This past week has been kind of a big one for me. Nothing earth shattering that others may immediately notice, but I know and feel better than I have in a long time.
Earlier in the week a I saw a picture of an African boy about 7 or 8 very malnutrition, holding what I am assuming his also very malnutrition maybe 2 year old brother. I have seen images like this before, but this time it really struck me, and I was instantly brought to tears.
The caption under it said
Then Jesus, looking at him, loved him, and said to him, “One thing you lack: Go your way, sell whatever you have and give to the poor, and you will have treasure in heaven; and come, take up the cross, and follow Me.” Mark 10:21
This brought to light so many things like, truly and deeply praying for and about how I can help the least of these, how I can serve my family especially my kids so they can go out and serve others, how routine my walk has felt lately, and how self centered I am, just to name a few.
I prayed so honestly and openly really sharing my weaknesses and crying out to God. I am always blown away at how God can lift our burdens so easily sometimes. That night I went to the weekly youth group meeting ready to pour into those kids with a rejuvenated faith and added excited to serve and share.
During worship at the end of the night I felt the presence of the Lord in a way that was so real and has been lacking lately.
We are all called to different missions and have different ways we are called to further the Kingdom of God.

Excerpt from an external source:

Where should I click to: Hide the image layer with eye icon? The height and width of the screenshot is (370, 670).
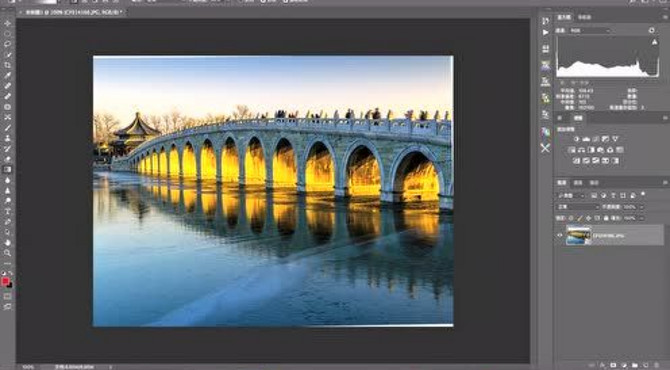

But now indeed there are many members, yet one body. And the eye cannot say to the hand, “I have no need of you”; nor again the head to the feet, “I have no need of you.” No, much rather, those members of the body which seem to be weaker are necessary. And those members of the body which we think to be less honorable, on these we bestow greater honor; and our unpresentable parts have greater modesty, but our presentable parts have no need. But God composed the body, having given greater honor to that part which lacks it, that there should be no schism in the body, but that the members should have the same care for one another. And if one member suffers, all the members suffer with it; or if one member is honored, all the members rejoice with it. 1 Corinthians 12:20-26
So this was totally opening up for me and sharing where I so often fall short. Please pray along with me as I continue to seek the Lord for direction on where and how to serve. I don't want this life to be spent on my own selfish desires, but being able to show and share about a love that is greater and stronger than mine.